Secara latar pendidikan, Evi adalah lulusan Magister Kenotariatan (M.Kn.) Universitas Mataram. Basis hukum ini bikin pendekatannya ke isu daerah cenderung rapi secara legal dan prosedural—nggak sekadar emosional, tapi mikir implikasi jangka panjang.
Yang bikin Evi Apita Maya menonjol adalah rekam jejak organisasinya yang panjang dan lintas sektor. Dari dunia mahasiswa lewat HMI Fakultas Hukum UNDIP Semarang (1993), lalu bergerak ke isu sosial sebagai Wakil Sekretaris Forum Kesehatan Masyarakat NTB (1999). Ia juga pernah memimpin Akarindo Mataram (2005) dan aktif di dunia usaha lewat HIPMI NTB serta IWAPI NTB—ruang yang akrab dengan isu UMKM dan ekonomi daerah.
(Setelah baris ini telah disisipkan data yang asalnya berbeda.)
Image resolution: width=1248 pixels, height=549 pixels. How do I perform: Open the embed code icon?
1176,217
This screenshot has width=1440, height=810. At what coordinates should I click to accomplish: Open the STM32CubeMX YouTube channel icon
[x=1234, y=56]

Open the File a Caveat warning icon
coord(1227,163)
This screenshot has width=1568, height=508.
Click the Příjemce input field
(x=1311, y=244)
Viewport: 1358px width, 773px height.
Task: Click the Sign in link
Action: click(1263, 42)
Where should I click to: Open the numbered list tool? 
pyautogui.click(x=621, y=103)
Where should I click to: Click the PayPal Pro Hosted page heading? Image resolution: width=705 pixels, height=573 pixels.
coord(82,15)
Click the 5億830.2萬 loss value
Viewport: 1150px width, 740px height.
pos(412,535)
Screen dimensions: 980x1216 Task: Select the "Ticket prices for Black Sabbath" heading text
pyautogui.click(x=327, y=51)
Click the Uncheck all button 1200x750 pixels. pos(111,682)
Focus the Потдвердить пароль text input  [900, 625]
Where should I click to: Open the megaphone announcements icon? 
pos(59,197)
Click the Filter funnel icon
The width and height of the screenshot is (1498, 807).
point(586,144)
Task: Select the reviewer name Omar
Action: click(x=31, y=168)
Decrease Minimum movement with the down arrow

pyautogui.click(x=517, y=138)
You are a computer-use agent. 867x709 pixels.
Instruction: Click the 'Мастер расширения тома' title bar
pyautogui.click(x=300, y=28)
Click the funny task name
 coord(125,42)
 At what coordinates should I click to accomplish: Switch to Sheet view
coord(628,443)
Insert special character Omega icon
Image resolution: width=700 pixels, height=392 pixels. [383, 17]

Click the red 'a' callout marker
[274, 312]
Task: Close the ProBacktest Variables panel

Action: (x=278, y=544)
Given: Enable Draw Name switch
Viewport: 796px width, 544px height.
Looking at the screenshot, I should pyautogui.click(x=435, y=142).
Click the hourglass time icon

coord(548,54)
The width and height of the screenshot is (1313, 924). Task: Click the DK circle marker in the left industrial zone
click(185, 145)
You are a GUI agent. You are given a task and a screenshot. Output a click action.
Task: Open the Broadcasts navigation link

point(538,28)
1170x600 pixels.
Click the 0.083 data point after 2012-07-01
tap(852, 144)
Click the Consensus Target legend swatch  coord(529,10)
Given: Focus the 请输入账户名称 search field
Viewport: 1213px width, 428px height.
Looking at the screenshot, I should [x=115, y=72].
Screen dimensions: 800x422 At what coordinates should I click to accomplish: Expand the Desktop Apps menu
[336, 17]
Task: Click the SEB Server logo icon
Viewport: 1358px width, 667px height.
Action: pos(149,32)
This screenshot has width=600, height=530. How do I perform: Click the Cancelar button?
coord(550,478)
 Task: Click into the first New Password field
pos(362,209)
Di politik praktis, jalurnya juga bukan satu warna. Evi pernah menjabat sebagai Wakil Ketua DPW PAN NTB (2006) dan kemudian Wakil Ketua DPD Partai Hanura NTB (2015–2017). Perjalanan lintas partai ini menunjukkan satu hal: orientasinya lebih ke kerja dan isu, bukan sekadar label.
Sebagai Senator DPD RI, fokus Evi konsisten di kepentingan daerah NTB, penguatan ekonomi lokal, serta representasi kelompok perempuan dan pelaku usaha. Gayanya cenderung tenang, organisatoris, dan tahan banting—lebih sering bekerja di ruang-ruang yang nggak selalu ramai kamera, tapi krusial buat hasil.
Evi Apita Maya bukan politisi yang cari sensasi. Ia lebih mirip pengelola jaringan—yang paham bahwa perubahan daerah lahir dari kolaborasi panjang antara hukum, ekonomi, dan organisasi sosial.
Di tengah politik yang sering serba cepat dan dangkal,
figur seperti Evi ngingetin:
daya tahan politik dibangun dari proses panjang, bukan momen viral.
Nggak selalu paling keras.
Tapi konsisten sampai periode kedua.